Some of the infrastructure China is creating around the world will align with Western economic interests. But to the extent that it does, that will be inadvertent. Some of the most modern transportation infrastructure going up not only in China, but around the developing world, is deliberately linked to China. It is meant to make the global economy a friendly place for Chinese commerce.
That does not make China’s ambitions necessarily menacing or pernicious. But it does make them China-centric. It’s worth remembering that this way of doing economic development is not a Chinese invention. As Michael Pillsbury, author of “The Hundred Year Marathon“, tells the author that China’s ambitions are rooted in “a fierce sense of competitiveness which they claim they learned from the America of the 1800s”.

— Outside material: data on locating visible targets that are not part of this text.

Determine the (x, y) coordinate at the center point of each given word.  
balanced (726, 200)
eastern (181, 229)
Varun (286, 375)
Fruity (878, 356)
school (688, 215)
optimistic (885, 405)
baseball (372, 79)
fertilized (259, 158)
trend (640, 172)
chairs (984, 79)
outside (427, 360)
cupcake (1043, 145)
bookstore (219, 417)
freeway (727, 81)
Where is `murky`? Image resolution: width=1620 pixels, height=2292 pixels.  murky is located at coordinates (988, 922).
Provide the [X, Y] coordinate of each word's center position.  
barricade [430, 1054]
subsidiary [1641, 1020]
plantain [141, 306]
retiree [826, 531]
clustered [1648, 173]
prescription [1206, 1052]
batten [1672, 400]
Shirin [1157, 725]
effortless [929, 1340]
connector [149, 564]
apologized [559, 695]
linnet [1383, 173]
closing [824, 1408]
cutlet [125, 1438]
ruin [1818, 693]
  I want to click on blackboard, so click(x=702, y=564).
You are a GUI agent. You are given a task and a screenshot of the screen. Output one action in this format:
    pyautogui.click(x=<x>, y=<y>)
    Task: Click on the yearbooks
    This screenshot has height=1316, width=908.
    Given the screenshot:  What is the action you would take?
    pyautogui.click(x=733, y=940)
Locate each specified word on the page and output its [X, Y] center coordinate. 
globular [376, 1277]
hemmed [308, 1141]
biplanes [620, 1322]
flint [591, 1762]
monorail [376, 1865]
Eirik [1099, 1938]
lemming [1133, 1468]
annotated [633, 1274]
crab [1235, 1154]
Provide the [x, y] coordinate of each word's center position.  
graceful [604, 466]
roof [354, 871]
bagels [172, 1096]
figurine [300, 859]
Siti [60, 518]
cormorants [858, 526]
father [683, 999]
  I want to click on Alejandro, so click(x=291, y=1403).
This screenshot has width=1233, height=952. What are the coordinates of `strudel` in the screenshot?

Among all the different Chinese foreign policy initiatives announced by President Xi Jinping, China’s OBOR initiative clearly stands out. It is by far the most comprehensive and visible Chinese initiative of the last three years. It is regarded as a vision for building up a comprehensive cultural, economic, and political network that promotes connectivity and cooperation between countries, regions, and cities along the Silk Road. Furthermore, the OBOR initiative is flexible, inclusive, and open. OBOR has the potential to grow into an alternative idea showing how the common space of international politics could be organized in the future. Consequently, OBOR challenges the still dominating Western vision of the international system and could effectively transform the existing structure of the current international order (Nadine Godehardt, “No End of History: A Chinese Alternative Concept of International Order?“, SWP Research Paper 2016/RP 02, January 2016).